### DOCUMENTO FUENTE
+===+

Ahora bien, cualquiera puede ser candidato a la presidencia, pero en este momento no cualquiera puede ser el presidente. Máxime si el actual inquilino demostró que no solo no tiene la dignidad exigida del cargo ni la inteligencia para manejar un país que se le salió de las manos al partido de la tercera y cuarta letra del alfabeto, que fungía de dueño del orden y la seguridad en el país. Más de 230 firmantes y 570 líderes asesinados son una muestra de ese daño generado por premiar a un aprendiz que no supo hacer su trabajo en todo su periodo. Tener a un inexperto, farandulero y ausente “mandatario” nos costó subdesarrollo, sangre, sudor y lágrimas.
La semana pasada dos candidatos mojaron prensa de forma exagerada: uno por comentarios de corrupción para conformar su lista y el otro por su esperado lanzamiento, al que ya lo elevaron como la respuesta a las plegarias con él atendidas. Rodolfo Hernández, exalcalde de Bucaramanga y quien confunde a Hitler como un filósofo digno de admirar, quedó en entredicho por un audio en el que pide dinero para conformar su lista al senado por un movimiento anticorrupción y el 10% del salario si son elegidos. Con eso su aspiración debería languidecer y morir, además porque evidencia -una vez más- que los partidos y sus jefes cobran por sus avales, como denunció el exconcejal de Medellín Santiago Jaramillo, que debía pagar un porcentaje de su sueldo a los directivos de la tercera y cuarta letra, tema que ha pasado de agache.
El otro, Alejandro Gaviria que dio el sí. Ya los medios y las redes lo muestran como la respuesta a la polarización que, precisamente, los de extrema derecha y extremo centro han pregonado desde 2016. Hombre relacionado con el poder, tratan de venderlo como un outsider de la política que siempre ha estado al servicio de los políticos. Y de los dueños de la economía, que son los que ponen de presidente para abajo.

+===+

### MATERIAL PROPORCIONADO
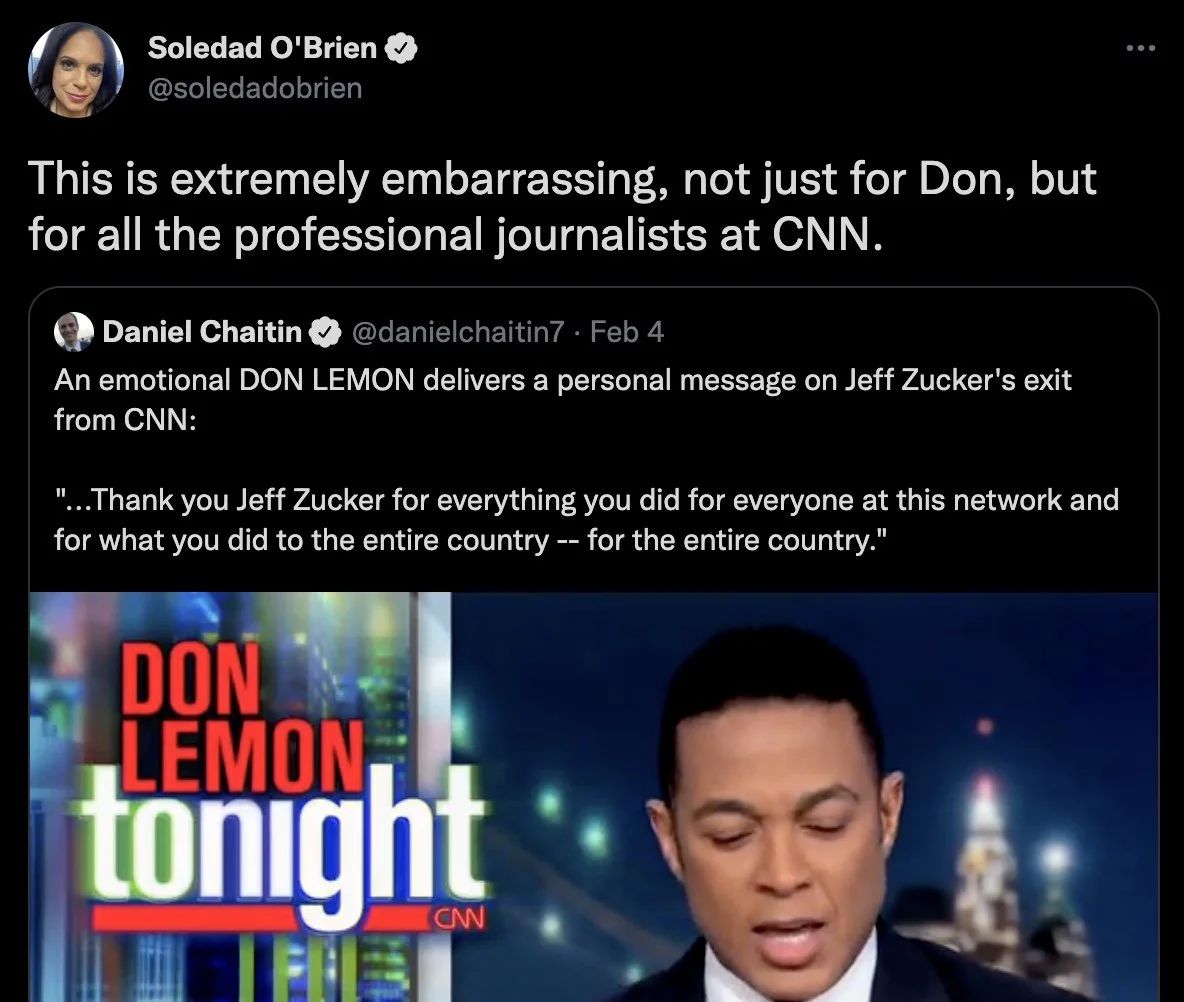Viewport: 1184px width, 1002px height.
Task: Open quoted tweet text about Jeff Zucker's exit
Action: tap(563, 399)
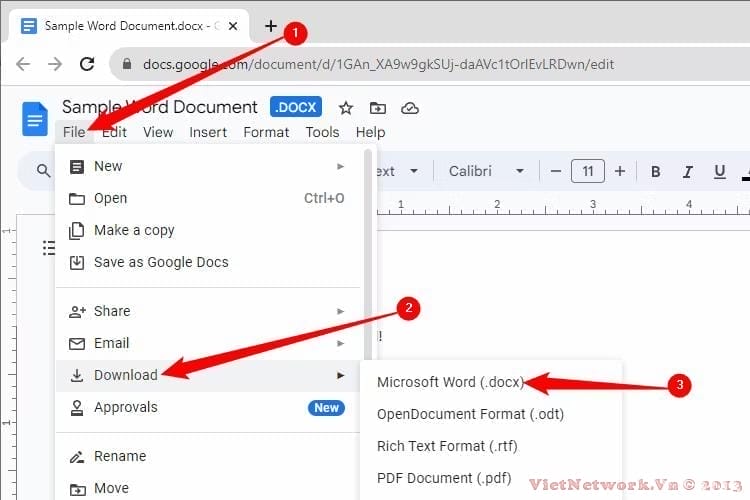Click the font size input field
Image resolution: width=750 pixels, height=500 pixels.
point(588,172)
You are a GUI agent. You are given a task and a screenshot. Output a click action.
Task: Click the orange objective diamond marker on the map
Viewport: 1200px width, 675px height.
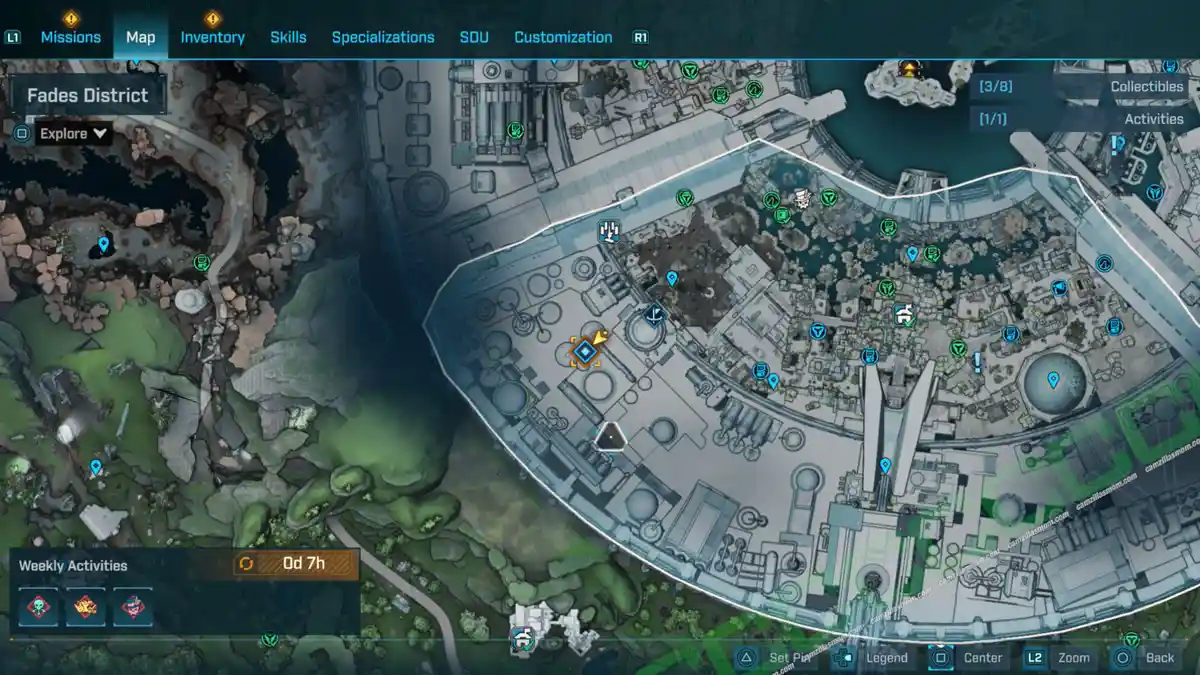(x=585, y=351)
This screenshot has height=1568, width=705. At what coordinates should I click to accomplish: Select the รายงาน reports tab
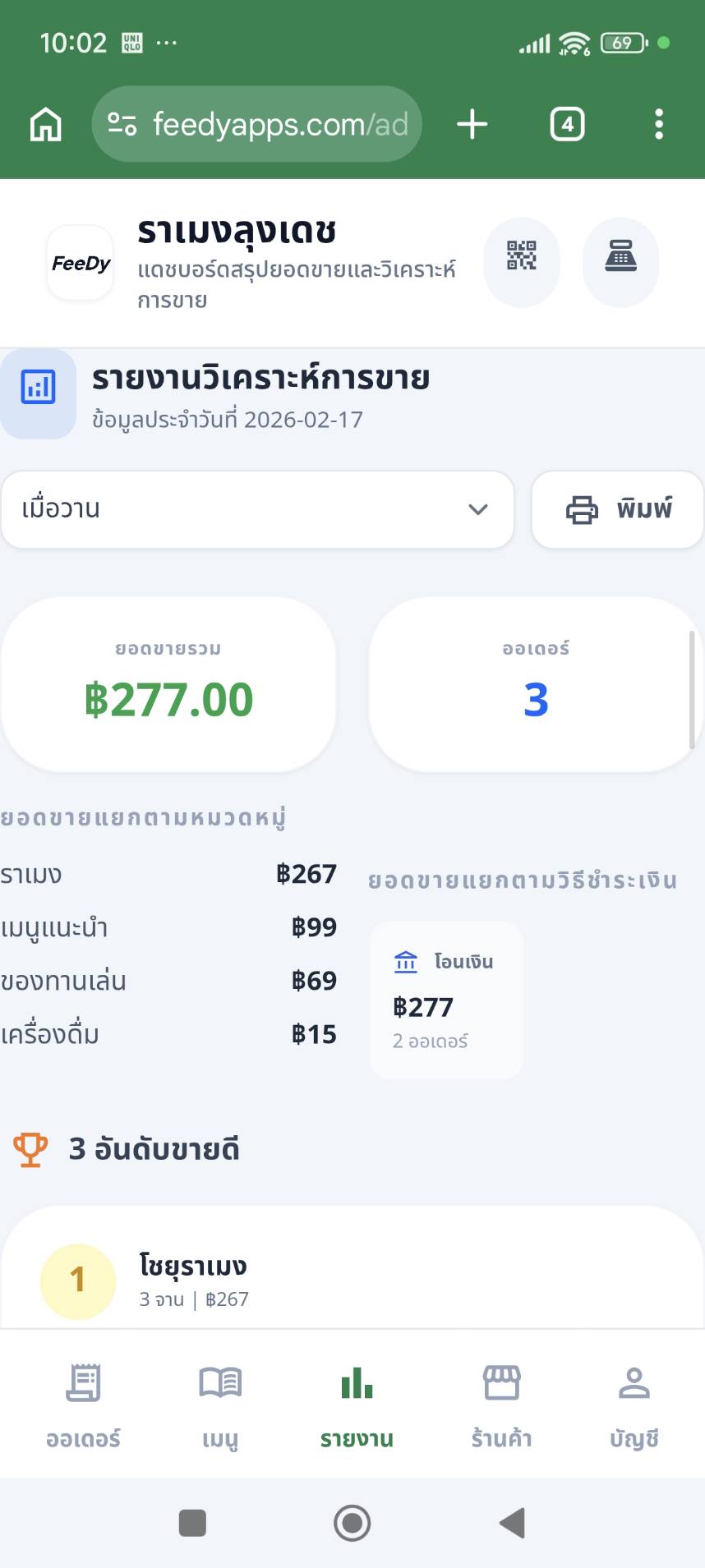pos(357,1404)
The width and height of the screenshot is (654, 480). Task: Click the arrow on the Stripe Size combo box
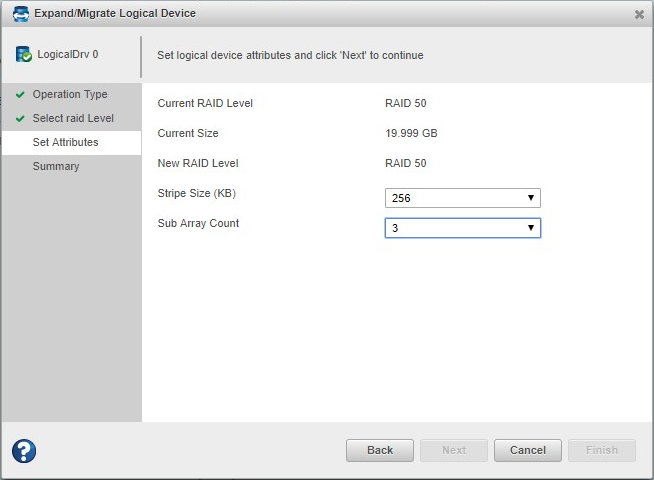point(531,198)
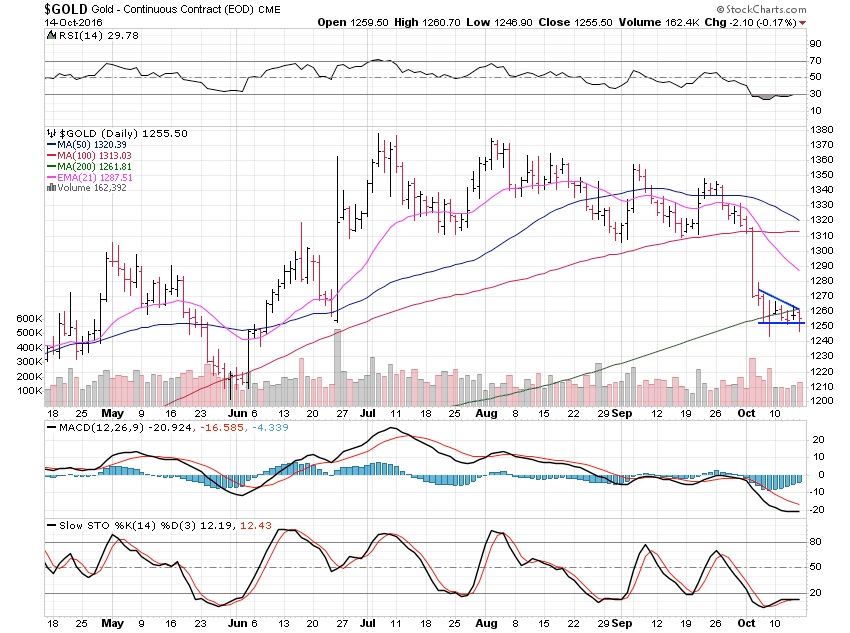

+===+

### TU TAREA
¿Qué personas aparecen mencionadas por su nombre en el texto sobre los candidatos a la presidencia? Enumérelas todas.

### SOLUCIÓN ESCRITA
- Rodolfo Hernández
- Hitler
- Santiago Jaramillo
- Alejandro Gaviria